Put it this way; it’s very likely that the left-leaning Huffington Post actually wanted Clinton to win the US election, so they were much less likely to question its forecast of a Clinton landslide.
“Pollsters need to get a representative sample, estimate the likelihood of a person actually voting, make many justified and unjustified assumptions, and avoid following their conscious and unconscious biases,” said Gregory Piatetsky-Shapiro, data scientist and editor of KDNuggets.
Quite simply, there are too many variables. “If we toss a 100 million fair coins, we can predict the estimated number of heads and tails quite accurately. But using polling to predict the votes of 100 million people is much more difficult,” Piatetsky-Shapiro added.
So, as Donald Trump prepares to enter the White House, what have we learned? Trump’s victory certainly isn’t the “death of data”, as Republican strategist Mike Murphy told MSNBC. In fact, some analysts did predict that Trump would win the race to the White House despite losing the popular vote.
Data scientists at NBC even predicted that Hillary would be on the ticket ahead of Joe Biden back in 2014 – so it’s safe to say that the polls are right more times than they’re wrong.
The polling in the 2016 US election was fundamentally flawed.

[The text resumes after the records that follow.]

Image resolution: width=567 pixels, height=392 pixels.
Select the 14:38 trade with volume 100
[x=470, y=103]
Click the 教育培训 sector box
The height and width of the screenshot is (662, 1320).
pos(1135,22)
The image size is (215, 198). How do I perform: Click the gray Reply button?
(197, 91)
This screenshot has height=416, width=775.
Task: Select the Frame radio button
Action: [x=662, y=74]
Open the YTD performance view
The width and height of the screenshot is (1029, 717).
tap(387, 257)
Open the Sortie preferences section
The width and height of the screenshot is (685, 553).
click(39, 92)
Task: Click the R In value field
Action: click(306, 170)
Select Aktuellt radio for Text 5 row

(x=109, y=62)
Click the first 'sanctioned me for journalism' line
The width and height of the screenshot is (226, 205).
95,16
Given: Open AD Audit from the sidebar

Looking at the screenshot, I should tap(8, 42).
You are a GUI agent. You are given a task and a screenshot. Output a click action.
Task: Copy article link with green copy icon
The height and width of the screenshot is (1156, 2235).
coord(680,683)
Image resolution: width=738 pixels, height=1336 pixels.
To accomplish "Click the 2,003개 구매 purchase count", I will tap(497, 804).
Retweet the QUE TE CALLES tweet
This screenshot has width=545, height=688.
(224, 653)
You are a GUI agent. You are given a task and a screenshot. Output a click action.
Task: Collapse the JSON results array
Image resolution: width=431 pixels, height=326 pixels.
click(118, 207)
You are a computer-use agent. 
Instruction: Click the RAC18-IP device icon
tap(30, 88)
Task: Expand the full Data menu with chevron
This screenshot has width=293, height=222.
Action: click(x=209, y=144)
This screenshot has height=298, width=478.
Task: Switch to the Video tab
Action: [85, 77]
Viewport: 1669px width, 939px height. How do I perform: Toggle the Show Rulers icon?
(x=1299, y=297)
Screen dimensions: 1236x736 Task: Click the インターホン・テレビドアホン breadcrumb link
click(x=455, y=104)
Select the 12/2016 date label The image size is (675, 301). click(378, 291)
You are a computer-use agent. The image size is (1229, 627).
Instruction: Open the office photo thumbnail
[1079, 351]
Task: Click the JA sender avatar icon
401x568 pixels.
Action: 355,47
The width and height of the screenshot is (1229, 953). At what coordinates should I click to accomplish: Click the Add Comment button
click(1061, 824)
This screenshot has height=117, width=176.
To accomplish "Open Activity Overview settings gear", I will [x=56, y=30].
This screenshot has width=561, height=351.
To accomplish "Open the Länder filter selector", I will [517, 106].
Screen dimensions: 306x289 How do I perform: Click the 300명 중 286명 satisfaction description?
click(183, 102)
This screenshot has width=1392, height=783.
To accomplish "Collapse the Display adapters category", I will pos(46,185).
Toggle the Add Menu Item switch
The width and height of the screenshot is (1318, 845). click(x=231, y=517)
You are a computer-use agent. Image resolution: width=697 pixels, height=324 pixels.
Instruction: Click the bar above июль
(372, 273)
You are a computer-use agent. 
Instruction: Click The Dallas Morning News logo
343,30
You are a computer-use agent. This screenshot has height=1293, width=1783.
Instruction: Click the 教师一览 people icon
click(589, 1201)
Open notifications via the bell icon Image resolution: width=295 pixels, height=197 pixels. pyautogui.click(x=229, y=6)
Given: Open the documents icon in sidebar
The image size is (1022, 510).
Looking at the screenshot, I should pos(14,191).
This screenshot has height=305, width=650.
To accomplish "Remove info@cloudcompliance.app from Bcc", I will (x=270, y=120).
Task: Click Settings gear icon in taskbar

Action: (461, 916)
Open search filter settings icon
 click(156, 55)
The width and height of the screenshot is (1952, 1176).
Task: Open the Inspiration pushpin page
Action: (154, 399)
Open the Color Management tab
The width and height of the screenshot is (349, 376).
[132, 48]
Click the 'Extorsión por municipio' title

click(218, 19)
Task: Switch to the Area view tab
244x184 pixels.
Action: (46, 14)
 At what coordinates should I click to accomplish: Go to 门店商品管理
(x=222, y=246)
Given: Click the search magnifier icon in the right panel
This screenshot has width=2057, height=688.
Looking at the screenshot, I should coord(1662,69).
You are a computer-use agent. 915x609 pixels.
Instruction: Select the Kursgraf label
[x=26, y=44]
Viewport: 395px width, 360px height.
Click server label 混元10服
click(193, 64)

Only the analysts can say how reliable the data they polled really was; it’s clear that they didn’t reach a fair demographic of voters, and, as a result, the data was never going to be accurate. Strike one.
There was no precedent for the now infamous campaign between Clinton and Trump. Strike two.
There was clear elements of bias in how the data was collected and presented to the general public. Strike three.
The biggest question still lingering over the election is whether there’s an overreliance on the polls. Even when done correctly, polling data is rarely 100% accurate and often inconclusive. Like all political discourse it should be approached with caution – and questioned every step of the way.